As a group, developing countries now see their share of voting rights grow from 31.7 percent to 34.49 percent. Most of the increase goes to the emerging economies, that now have 25.64 percent of the vote within IMF instead of the 23.88 percent earlier.
Countries like Brazil, China and India get more voting power, while Saudi Arabia and Russia have to make do with less.

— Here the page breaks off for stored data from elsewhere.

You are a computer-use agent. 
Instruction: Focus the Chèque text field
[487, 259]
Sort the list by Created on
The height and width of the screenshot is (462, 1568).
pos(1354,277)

The share of the majority of low income countries has improved from 8.45 percent to 9.61 percent.
The transition countries, the former Soviet Union states, see their share drop slightly from 7.09 percent to 6.82 percent.
The most influential members of the IMF remain the U.S., Japan, Germany and a group headed by Belgium consisting of Turkey, Austria and several Central and Eastern European countries.
The IMF managing director has always been from a European country, by way of an agreement among the developed countries.
Source: IPS
Other voices on the IMF reform
* Ministers of the Group of 24 issued a communique during the Spring Meetings which called on developed countries to help developing countries cope with the spillover effects of the credit crisis. They also stressed that in the IMF reform process the shift in voting structure and in quota shares to developing countries was still insufficient. Also, major distortions in the measures of openness and variability that are to the detriment of most developing countries still have to be addressed. (See full comments by Martin Khor)
* Argentina voted against the proposed reform. This decision was far from predictable. Although in late 2007 it had shown its preference for the rejection, the Government changed in the direction of abstention during the first months of this year, as they got concessions in the reform of the Fund along with other countries. Among others, it obtained the commitment that the quota/votes calculation would be updated every five years.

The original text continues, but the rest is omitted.